Happy Birthday, Stephen: You’ve Come a Long Way

Raised in the deep south and the youngest of 11 children, Stephen was never like the other kids. Somewhat of a loner, he escaped into fantasy by reading science fiction and playing Dungeons & Dragons.

His South Carolina upbringing included a strong Catholic faith, which he continues to this day. Watching TV as a child, Stephen realized early on that southerners were often depicted as stupid, and he made a concerted effort to not sound southern by studying speech patterns of anchormen on the national news shows.

When he was ten years old, Stephen’s dad and two of his brothers were killed in the crash of an Eastern Airlines plane attempting to land in Charlotte, North Carolina.
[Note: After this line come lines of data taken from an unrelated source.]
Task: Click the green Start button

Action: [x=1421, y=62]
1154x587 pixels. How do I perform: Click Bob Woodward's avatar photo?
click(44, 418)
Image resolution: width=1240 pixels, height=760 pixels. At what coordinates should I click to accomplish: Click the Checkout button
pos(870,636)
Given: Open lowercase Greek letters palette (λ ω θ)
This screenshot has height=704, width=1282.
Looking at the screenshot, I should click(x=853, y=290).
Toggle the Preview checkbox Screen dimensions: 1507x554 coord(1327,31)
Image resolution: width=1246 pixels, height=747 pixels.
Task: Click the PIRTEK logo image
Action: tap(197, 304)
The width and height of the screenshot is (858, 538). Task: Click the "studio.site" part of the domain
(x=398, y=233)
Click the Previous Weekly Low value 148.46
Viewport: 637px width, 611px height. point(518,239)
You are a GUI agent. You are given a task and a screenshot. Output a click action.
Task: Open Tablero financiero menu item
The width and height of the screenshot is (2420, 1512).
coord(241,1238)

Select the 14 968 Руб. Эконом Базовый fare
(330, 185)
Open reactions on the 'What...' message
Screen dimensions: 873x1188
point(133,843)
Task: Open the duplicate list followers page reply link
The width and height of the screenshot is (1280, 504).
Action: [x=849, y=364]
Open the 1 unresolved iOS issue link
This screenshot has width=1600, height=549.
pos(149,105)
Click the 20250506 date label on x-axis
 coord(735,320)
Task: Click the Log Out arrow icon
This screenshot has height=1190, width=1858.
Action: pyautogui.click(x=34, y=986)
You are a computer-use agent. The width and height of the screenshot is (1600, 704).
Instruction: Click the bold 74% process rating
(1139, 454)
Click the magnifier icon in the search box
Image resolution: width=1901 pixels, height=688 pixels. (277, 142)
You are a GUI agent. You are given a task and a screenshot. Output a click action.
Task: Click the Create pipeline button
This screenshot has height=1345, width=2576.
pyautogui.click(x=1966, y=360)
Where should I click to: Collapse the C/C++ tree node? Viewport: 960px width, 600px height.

As a teenager, Stephen dreamed of becoming a marine biologist, but surgery on a perforated eardrum left him deaf in his right ear and unable to pursue a career involving scuba diving.

Instead, he turned his attention elsewhere, enrolling as a theater major at Northwestern University. After graduation, he joined Chicago’s Second City improv group, and eventually found a measure of success on the TV sketch comedy show Exit 57.

One thing led to another, and Stephen joined The Daily Show with Craig Kilborn in 1997. Two years later, Jon Stewart took over as host, the show became sharply political, and Stephen’s career began to skyrocket.

In 2005, he hosted his own show, The Colbert Report, playing a Bill O’Reilly type blowhard. In 2015 he took over for David Letterman as the host of The Late Show on CBS.

Trailing Jimmy Fallon in the ratings, Colbert’s show shot to the top soon after Donald Trump was elected president. Colbert attacked Trump’s excesses head on, in biting comedy monologues and skits.

Last week, Colbert fiercely defended widely respected newsman John Dickerson, a CBS colleague belittled and banished by Trump, calling Trump a “presi-dunce” who is “turning into a real prick-tator” (and this was before Trump fired FBI director James Comey). Colbert also made what some called a homophobic remark.

Now the FCC may step in (you know how sensitive the Trump administration is about bigoted slurs) but the comic remains unapologetic. “I have the jokes, he has the launch codes,” said Colbert, “so it’s a fair fight.”

This Saturday, May 13th, is Stephen Colbert’s 53rd birthday. The shy southern kid has come a long way.